After a few hours walking up one street, down another, and talking with ladies in the tourist offices, we were a bit parched, so EW suggested we duck into a corner bar for refreshment. There we met Vasco (pronounced Vash-co), a middle-aged gentleman from mainland Portugal who had moved to the island and opened a bar. (Sounds a bit like St. Thomas, doesn’t it?) Vasco’s English was better than our Portuguese and we easily ordered a beer for EW and a white wine for me. We had a second round when Vasco, who does not sell food in his bar, offered us a sampling of the 7 month aged Sao Jorge cheese. Sharp, yet slightly creamy. Delicious. We sipped and ate, talked a bit with Vasco and watched when, at the request of local customers, he twice pulled a small empty green bottle from beneath the counter and filled it with a clear liquid from a larger bottle that was also kept out of sight. EW immediately said to me, “That’s moonshine.”
When the second customer had left with little green bottle in hand, we asked Vasco what they’d purchased. “Aguardente.” This is a drink local to the Azores which is made by some for licensed distribution. Others make their own for friends and family, which is what Vasco had under the counter, and he kindly offered each of us a shot.
Oh my. It was moonshine, but palatable moonshine - and that’s a problem. We talked about how it was made (a number of different kinds of fruits can be used, depending on the chef or vintner), its taste, and its potency. The name, of course, means “Water with a bite”. That gives you an idea of the potency. Oh My.
Of course the commercial aguardente was discussed, a labeled bottle was produced and two more shot glasses filled. It would have been impolite not to imbibe, but we both liked the home brewed stuff better.
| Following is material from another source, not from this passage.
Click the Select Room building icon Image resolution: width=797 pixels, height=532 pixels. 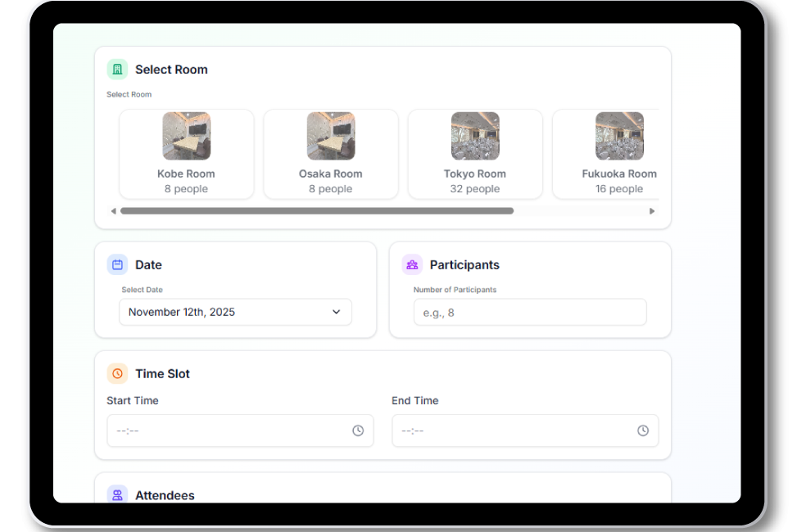tap(117, 70)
When we left, we bought a bottle. (When in Rome, right? If you were Portuguese, here’s where you would say, “Pois. Pois,” which means “ Of course. Of course,” and is pronounced “Pu-ish.Pu-ish.”)
We tootled out to the anchorage with happy minds and hearts already in love with Sao Jorge. EW went below to open up the boat while I locked the dinghy just as our Belgian neighbors were returning from their drizzly day touring the island. I enthusiastically waved them alongside and invited them for drinks and snacks. They accepted with pleasure, going first to their boat for dry clothes.
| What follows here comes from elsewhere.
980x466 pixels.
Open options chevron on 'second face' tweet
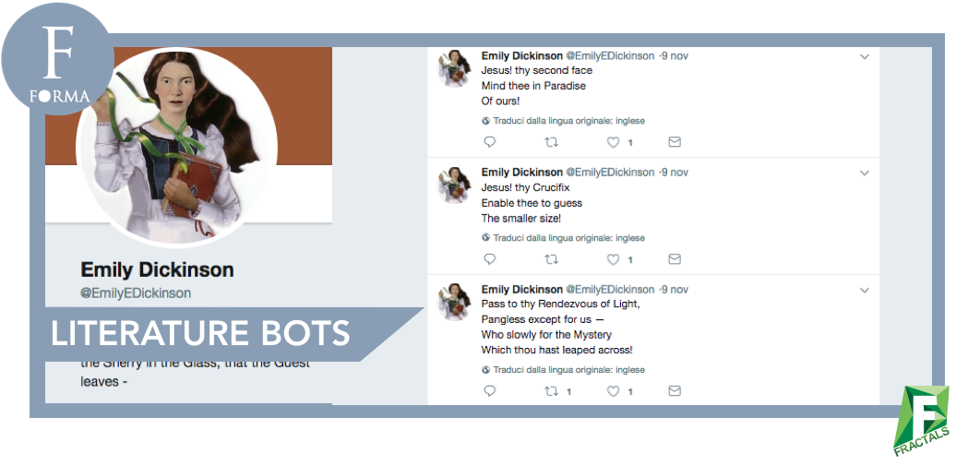(865, 57)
I made snacks, EW got out the glasses, and we prepared for the first guests we’d had at anchor in over a month. Patrick and Patricia were returning home after two years of cruising in the Caribbean (somehow we’d missed them there) and Patrick's son Loic was visiting for part of their cruise in the Azores. As Loic said, “I only join them on the easy parts.” They were delightful: we laughed, Loic and EW played guitar, we made bad jokes about a few suggestive clouds, drank a little of wine and beer, ate, and told each other about our day and our cruise.
EW eventually brought out our little green bottle of Aguardente and all had a shot. Pois, pois. If you’re counting, you will realize this makes three shots of water with a bite for EW and me. The next day was also overcast, so EW and I used that as an excuse to have had a quiet day on the boat. That evening Patricia invited us to have drinks and a tour of Rih Malti. I drank water. The kind that doesn’t have a bite.
This is a cloud covering all but the tip of Mt. Pico on the island of Pico about 25 miles from Sao Jorge. We all thought it looked like ice cream. Really.